[Start EXTRACT TO READ]

Manage your personal portfolio for smooth life navigation

It's advisable to ditch the green book ID and get the smart card ID to ensure future transactions or travel plans run smoothly.

YOUR life is documented and numbered from your birth to your death and getting your personal paperwork in order is vital for your legal welfare, travel and emigration.

As much as we hate the rigmarole, frustration, steely determination and time necessary to accomplish the task, this is the recommendation of Jacqui Bristow, owner of Precision Risk Management, Margaret Hirsch Women in Business Achiever of the year finalist and guest speaker at the Hirsch’s Hillcrest businesswomen networking morning last week.

Sage advice considering the onslaught of emigration enquiries and documentation requirements now in South Africa and abroad.


Jacqui Bristow, is the April Margaret Hirsch Woman In Business Award for the month winner. Hirsch’s Jonathan Brauteseth gave her a framed certificate art the recent Hirsch’s Hillcrest businesswomen networking morning.


Smart card ID

“Green ID documents are being replaced by the smart card ID due to various reasons including our biggest factor in South Africa, fraud,” said Bristow.

The smart card ID is currently only for South African born citizens and not for immigrants.

“It is strongly recommended that people apply for their smart card IDs as this is digital and a little more difficult for people to cut out the photo of the ID holder and replace it with their own photos in the green ID book (as has been happening in the past).”

Children under the age of 18 years applying for an ID, whether it’s the first time or due to loss, must have both parents present for application.

Both parents also have to accompany a child under the age of 18 years for passport application.

All children 15 years and over have to collect the ID and passports personally.

It is important to keep your ID pristine and intact (not washed/damaged) as this is seen as a tampered document.

“Only banks in Gauteng are processing smart card IDs and passport applications at this stage.”

Married certificates

Women who are married but do not have an ID with their spouse’s surname, must renew it as this will cause future problems with bank accounts when the bank picks up a different surname from the one reflected on identity documents. It could also have an adverse effect in winding up estates should anything happen and the ID does not have the correct surname.

“Marriage Certificates are being converted to Unabridged Marriage Certificates which are also printed versions of the old marriage certificates placed in ID documents and the handwritten ones that many people have. These are used for travelling abroad especially to Shengan states and are also required for immigrating,” Bristow said.

Should you get divorced, the divorce decree is essential.

[End EXTRACT TO READ]
[Start DATA ROWS]

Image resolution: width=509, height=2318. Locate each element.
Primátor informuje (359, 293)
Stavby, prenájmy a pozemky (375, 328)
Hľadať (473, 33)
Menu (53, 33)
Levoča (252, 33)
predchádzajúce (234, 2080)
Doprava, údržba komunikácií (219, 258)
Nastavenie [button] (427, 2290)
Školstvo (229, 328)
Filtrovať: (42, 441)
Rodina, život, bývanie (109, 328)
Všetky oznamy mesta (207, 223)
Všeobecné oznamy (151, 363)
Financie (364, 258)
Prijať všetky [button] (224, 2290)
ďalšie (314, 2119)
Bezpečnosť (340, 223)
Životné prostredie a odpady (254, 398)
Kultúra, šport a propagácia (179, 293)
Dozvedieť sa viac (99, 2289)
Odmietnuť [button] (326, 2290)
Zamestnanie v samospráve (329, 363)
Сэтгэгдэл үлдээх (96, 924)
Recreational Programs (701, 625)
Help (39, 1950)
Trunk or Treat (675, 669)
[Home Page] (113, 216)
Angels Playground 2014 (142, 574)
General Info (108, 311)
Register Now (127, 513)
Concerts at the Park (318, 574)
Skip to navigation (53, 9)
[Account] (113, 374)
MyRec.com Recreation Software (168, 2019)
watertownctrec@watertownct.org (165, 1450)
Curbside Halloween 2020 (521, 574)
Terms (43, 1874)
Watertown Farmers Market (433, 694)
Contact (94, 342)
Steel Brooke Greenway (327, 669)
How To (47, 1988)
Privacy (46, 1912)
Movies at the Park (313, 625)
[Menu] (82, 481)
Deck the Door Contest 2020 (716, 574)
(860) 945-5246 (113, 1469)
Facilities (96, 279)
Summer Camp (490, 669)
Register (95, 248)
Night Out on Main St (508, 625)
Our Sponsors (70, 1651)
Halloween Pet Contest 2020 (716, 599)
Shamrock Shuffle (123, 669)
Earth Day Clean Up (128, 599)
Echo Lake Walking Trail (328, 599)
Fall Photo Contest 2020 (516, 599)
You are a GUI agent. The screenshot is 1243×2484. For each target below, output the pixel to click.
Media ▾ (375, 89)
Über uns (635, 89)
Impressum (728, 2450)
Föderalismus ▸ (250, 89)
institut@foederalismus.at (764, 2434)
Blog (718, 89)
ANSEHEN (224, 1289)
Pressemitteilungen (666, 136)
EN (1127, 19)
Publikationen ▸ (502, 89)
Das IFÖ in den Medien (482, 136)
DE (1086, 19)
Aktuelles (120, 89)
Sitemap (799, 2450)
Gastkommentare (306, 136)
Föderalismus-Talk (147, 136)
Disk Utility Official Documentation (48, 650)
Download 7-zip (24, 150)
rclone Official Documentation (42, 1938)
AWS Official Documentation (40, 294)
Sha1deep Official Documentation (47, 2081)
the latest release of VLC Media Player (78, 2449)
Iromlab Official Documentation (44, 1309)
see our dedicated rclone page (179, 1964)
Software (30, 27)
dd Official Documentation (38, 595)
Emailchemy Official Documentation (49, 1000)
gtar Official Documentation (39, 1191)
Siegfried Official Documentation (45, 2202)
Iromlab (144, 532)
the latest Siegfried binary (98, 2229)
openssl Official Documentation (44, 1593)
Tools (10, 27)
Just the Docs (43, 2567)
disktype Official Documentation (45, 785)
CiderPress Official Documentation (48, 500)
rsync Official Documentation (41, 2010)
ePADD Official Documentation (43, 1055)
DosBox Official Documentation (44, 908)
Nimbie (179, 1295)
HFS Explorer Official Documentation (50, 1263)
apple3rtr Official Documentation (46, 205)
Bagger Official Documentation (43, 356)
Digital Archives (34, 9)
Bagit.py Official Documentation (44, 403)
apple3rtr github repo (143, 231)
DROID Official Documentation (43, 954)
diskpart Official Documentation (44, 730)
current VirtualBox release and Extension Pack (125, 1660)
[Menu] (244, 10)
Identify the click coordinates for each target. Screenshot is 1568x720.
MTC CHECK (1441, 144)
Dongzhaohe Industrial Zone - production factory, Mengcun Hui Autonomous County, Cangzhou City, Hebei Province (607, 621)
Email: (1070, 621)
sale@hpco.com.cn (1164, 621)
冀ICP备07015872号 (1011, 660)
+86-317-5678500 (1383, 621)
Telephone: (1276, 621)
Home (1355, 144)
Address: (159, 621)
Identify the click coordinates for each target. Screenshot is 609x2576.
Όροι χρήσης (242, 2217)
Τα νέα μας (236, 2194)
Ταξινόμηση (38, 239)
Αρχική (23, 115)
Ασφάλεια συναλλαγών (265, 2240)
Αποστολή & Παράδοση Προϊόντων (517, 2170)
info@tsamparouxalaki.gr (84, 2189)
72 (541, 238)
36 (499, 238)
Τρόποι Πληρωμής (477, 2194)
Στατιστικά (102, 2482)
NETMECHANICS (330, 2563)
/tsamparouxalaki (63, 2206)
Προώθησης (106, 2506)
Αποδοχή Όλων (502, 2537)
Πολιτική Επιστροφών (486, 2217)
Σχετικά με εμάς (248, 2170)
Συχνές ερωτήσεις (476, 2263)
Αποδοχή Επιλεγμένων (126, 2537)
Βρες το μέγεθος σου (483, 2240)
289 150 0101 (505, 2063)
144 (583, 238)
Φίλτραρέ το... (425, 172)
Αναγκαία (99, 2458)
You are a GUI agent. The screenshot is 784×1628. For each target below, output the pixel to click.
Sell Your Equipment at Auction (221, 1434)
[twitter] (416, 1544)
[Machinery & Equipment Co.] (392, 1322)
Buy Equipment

[End DATA ROWS]

=== SET EXERCISE ===
In the article on managing personal paperwork, who must accompany a child under 18 years of age when applying for a passport?

=== PROBLEM SOLUTION ===
Both parents must accompany the child.